ISSN 2385-1376
Testo massima
In materia di onere della prova relativo alla violazione del trattamento dei dati personali di cui all’art. 15 Codice sulla privacy (D.Lgs. 30 giugno 2003, n. 196), “spetta ai correntisti provare il fatto generatore del possesso altrui”.
Così si è pronunciata la Suprema Corte di Cassazione, Pres. Rel. Bernabai, con la sentenza n. 2306 del 5 febbraio 2016.
I clienti di un istituto di credito agivano in giudizio in danno della banca per ottenere il risarcimento dei danni, patrimoniali e non patrimoniali, da illegittima comunicazione, da parte della stessa di dati riservati, riguardanti il conto corrente bancario cointestato, la cui documentazione era stata prodotta nel processo promosso da un terzo nei confronti dei propri genitori (uno dei quali correntista) per ottenere un assegno alimentare.
In particolare i ricorrenti hanno sostenuto che, una volta accertato che la documentazione riservata proveniva dall’istituto di credito, sarebbe stata raggiunta la prova, in re ipsa, dell’elemento soggettivo della sua responsabilità, ritenendo erroneamente che fosse sufficiente il possesso del documento da parte di un terzo per esonerarli da qualsiasi altro onere probatorio.
La Corte di Cassazione, nel ritenere infondato l’assunto attoreo, ha chiarito che, al fine di dimostrare l’illegittima diffusione dei dati personali da parte della Banca, spetta ai correntisti provare il fatto generatore del danno, per cui occorreva la positiva dimostrazione che la documentazione personale fosse stata consegnata a persone diverse dagli aventi diritto: con esclusione, quindi, della possibilità che l’acquisizione illegittima, da parte di terzi, non fosse avvenuta, invece, in una fase temporale successiva e al di fuori della sfera di controllo della banca.

**BREVE ESERCIZIO 1**: Ritrascrivi fedelmente, dalla massima sull'onere della prova in materia di dati personali, la parte che si apre con le parole contenenti "ISSN 2385-1376" e si chiude con "un assegno alimentare.".
**BREVE ESERCIZIO 2**:
Rispondi in base alla massima sull'onere della prova in materia di dati personali:
(a) Con quale numero e in quale data è stata emessa la sentenza della Cassazione?
(b) Quale articolo del Codice sulla privacy è richiamato?
(c) Per ottenere che cosa il terzo aveva promosso il processo contro i propri genitori?
Il materiale seguente proviene da un'altra fonte.

**SEGMENTO DI DATI**:
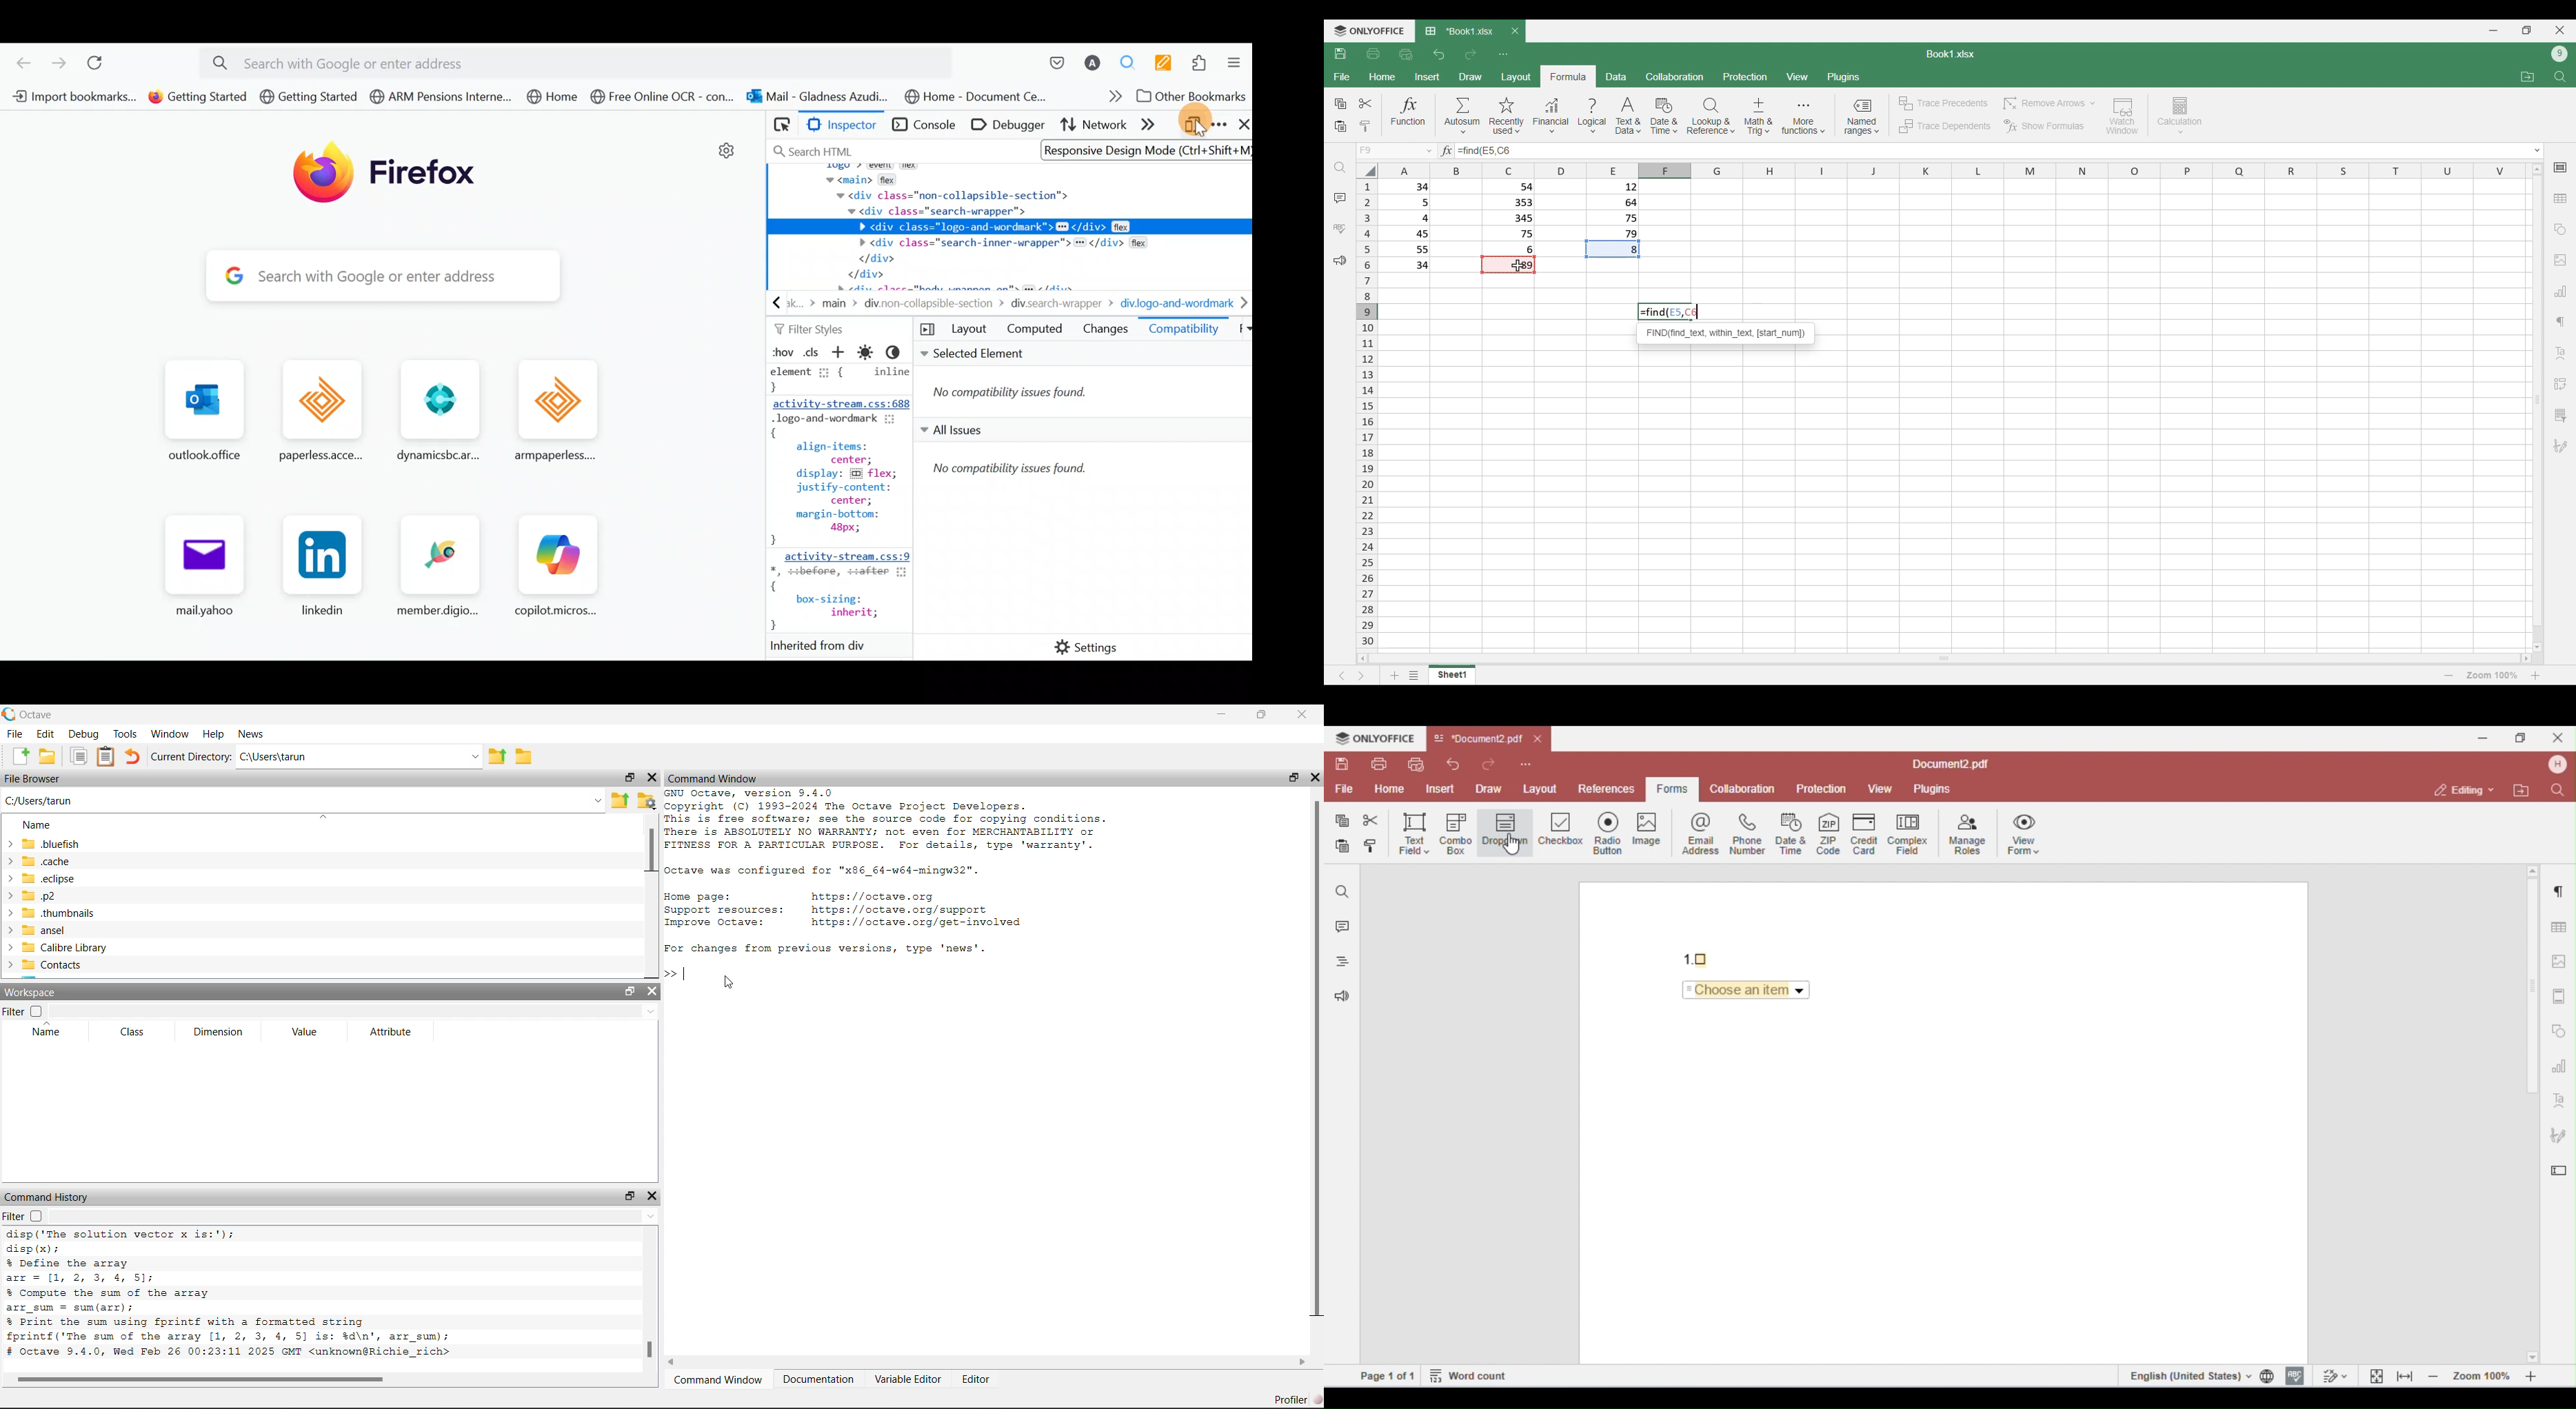 The height and width of the screenshot is (1428, 2576). Describe the element at coordinates (361, 758) in the screenshot. I see `C:\Users\tarun ` at that location.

**RISPOSTA FINALE 1**:
ISSN 2385-1376
Testo massima
In materia di onere della prova relativo alla violazione del trattamento dei dati personali di cui all’art. 15 Codice sulla privacy (D.Lgs. 30 giugno 2003, n. 196), “spetta ai correntisti provare il fatto generatore del possesso altrui”.
Così si è pronunciata la Suprema Corte di Cassazione, Pres. Rel. Bernabai, con la sentenza n. 2306 del 5 febbraio 2016.
I clienti di un istituto di credito agivano in giudizio in danno della banca per ottenere il risarcimento dei danni, patrimoniali e non patrimoniali, da illegittima comunicazione, da parte della stessa di dati riservati, riguardanti il conto corrente bancario cointestato, la cui documentazione era stata prodotta nel processo promosso da un terzo nei confronti dei propri genitori (uno dei quali correntista) per ottenere un assegno alimentare.

**RISPOSTA FINALE 2**:
(a) Sentenza n. 2306 del 5 febbraio 2016.
(b) L'art. 15.
(c) Un assegno alimentare.